President Donald Trump at a banquet dinner. He notably eats fast food because he deems it to be cleaner. JIM WATSON/AFP/Getty Images

President Donald Trump's diet is notorious and people love to discuss our leader's taste for fast food. Fire and Fury: Inside the Trump White House, a new book written by author Michael Wolff being released on January 5, includes insights about Trump's diet that echo earlier reports and online chatter. What toll might all that fast food be taking on the president's health?

Related: Donald Trump is Right. Fast Food Joints Are Cleaner Than Swanky Restaurants

To recap, Trump likes to eat fast food largely because he thinks it's cleaner and safer, according to Wolff. "He had a longtime fear of being poisoned, one reason why he liked to eat at McDonald's—nobody knew he was coming and the food was safely premade," writes Wolff, in an excerpt published by New York Magazine.

Trump may be right about fast food restaurants being cleaner than other establishments, according to one very small study. But drive-thru meals aren't known for being healthy. How long will it take before a steady diet of high-fat foods harms his body?

It depends, says New York-based registered dietitian Carolina Guizar. She tells Newsweek that many factors determine how a lifetime of Big Macs and fries will impact your body, including genetics and lifestyle factors such as physical activity or smoking.

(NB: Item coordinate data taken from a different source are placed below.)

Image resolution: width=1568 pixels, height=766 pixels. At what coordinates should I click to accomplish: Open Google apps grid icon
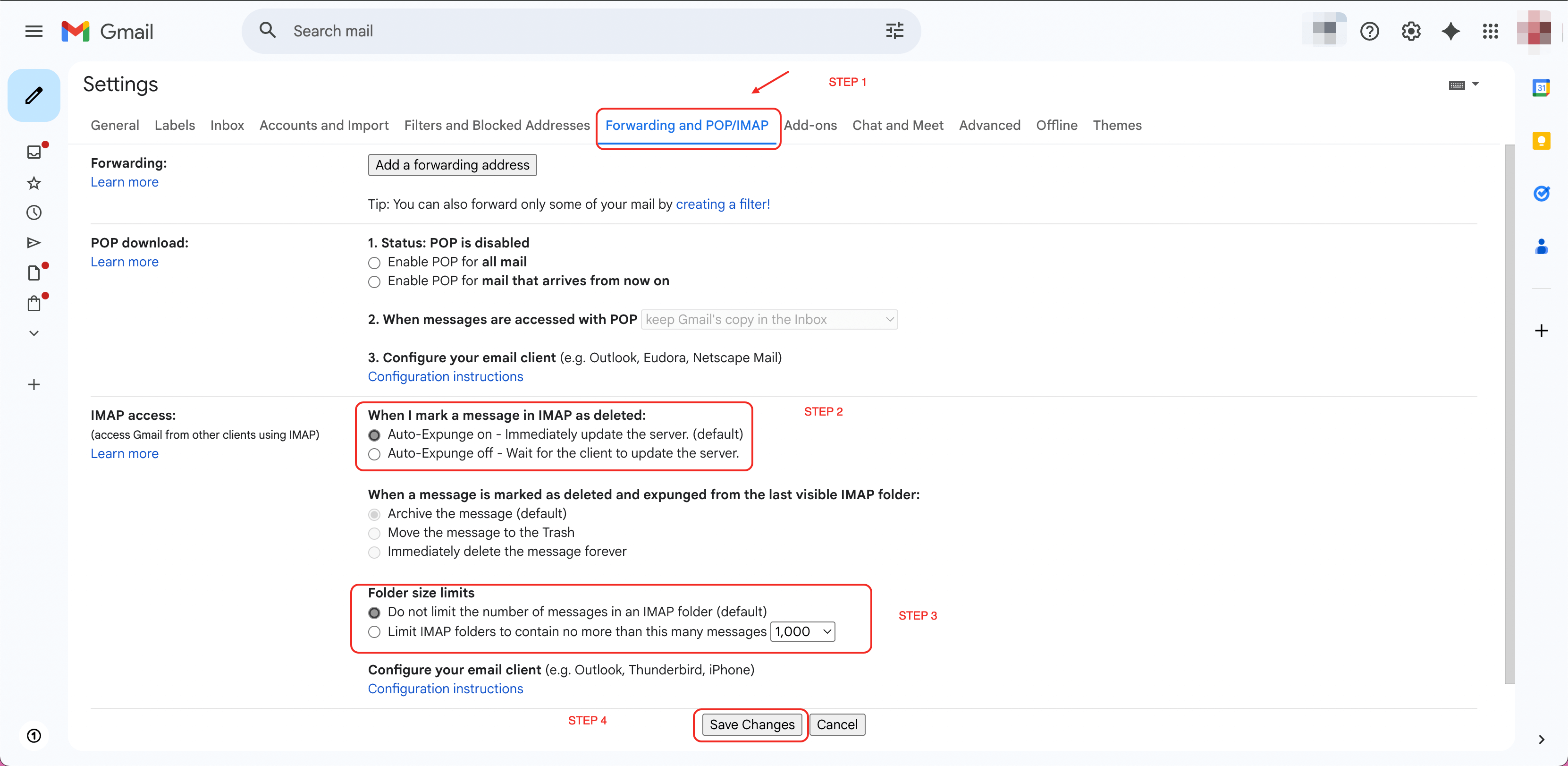click(1490, 31)
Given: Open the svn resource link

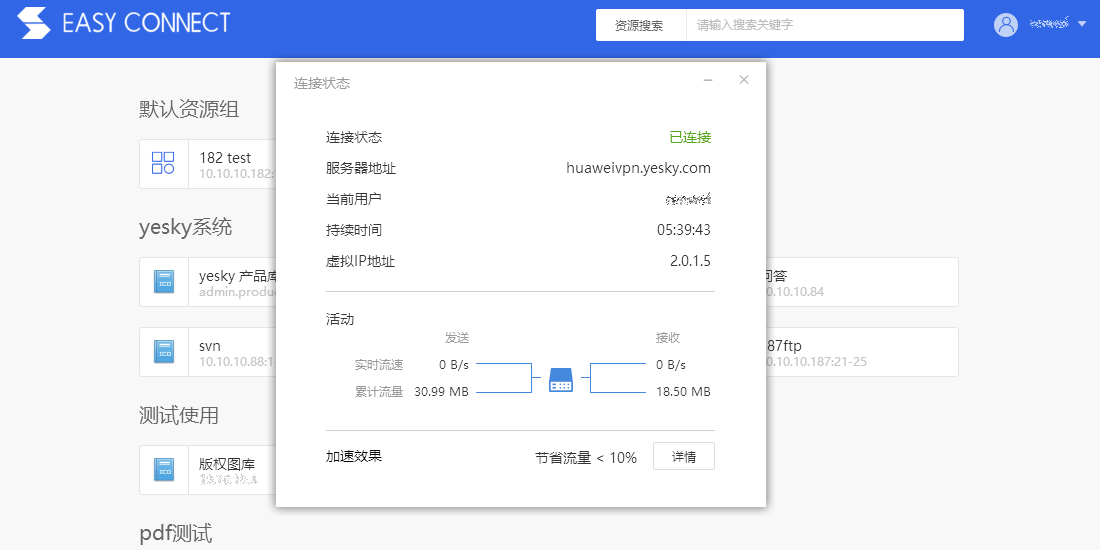Looking at the screenshot, I should coord(210,346).
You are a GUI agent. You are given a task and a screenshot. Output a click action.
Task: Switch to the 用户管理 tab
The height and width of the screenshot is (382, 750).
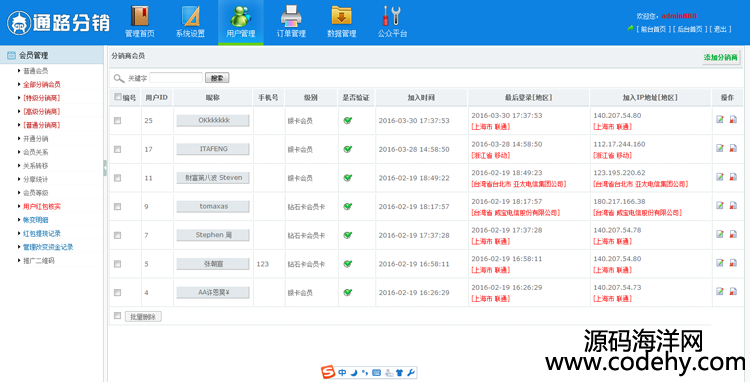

"I have a grandfather who ate fast food multiple times a week for about 40 years and he's at a normal weight with no evidence of diabetes or heart disease," said Guizar. But she clarifies that he was physically active and also ate plenty of fruits and vegetables.

Eating fast food long-term can be potentially harmful, she emphasizes. "If intake of high fat and high sugar meals is repeated and long-term, I'm talking months and years without compensatory behaviors, you do put yourself at risk for obesity, diabetes and heart disease," she said.

Trump's go-to order at McDonald's includes two Filet-O-Fish sandwiches, two Big Macs and a chocolate shake, according to a story in The Washington Post. The nutritional content of that single meal is higher than dietary recommendations for an entire day, coming in at 2,420 calories, 3,470 mg of sodium, 102 grams of sugar and only 11 grams of fiber, according to the chain's website.

"This is a huge amount of food to consume in one sitting unless you are an athlete," Guizar said, suggesting a Filet-O-Fish, kids fries and small soda as a smarter choice.

Aside from the obvious reasons, like fat and high calorie content, fast food is less than ideal not only because it lacks nutrients but also because it's loaded with chemicals and preservatives, according to Guizar.

In 2016, researchers at George Washington University found that people who ate fast food had higher quantities of chemicals known as phthalates in their systems. Phthalates are found in a range of products from shampoo to raincoats to car plastics. Although the Centers for Disease Control and Prevention states that it's not really known how the substances affect health, studies have shown that they could cause fertility problems in animals.

Research has indicated that fast food harms your brain, too. In a study on children, researchers from Ohio State University found a link between fast food consumption and impaired memory and learning, reported Science Daily in 2014. Another study has linked high-glycemic foods, which dominate fast food menus, to negative moods and decreased cognition.

Guizar said that anecdotally both she and her clients report feeling tired, sluggish and unfocused after consuming these greasy meals. She believes they could hinder mental performance.

"If anyone were to consume the quantity you just stated, they would likely feel the same effects but amplified," she said of Trump's order. "I would not recommend this type of meal regularly for anyone, and especially for someone whose position is high stress and requires clear thinking at all times."

But Guizar doesn't demonize fast food completely. It is possible, she says, to make healthy choices at fast food chains.

Perhaps the president should consider replacing his standard order for a grilled chicken salad.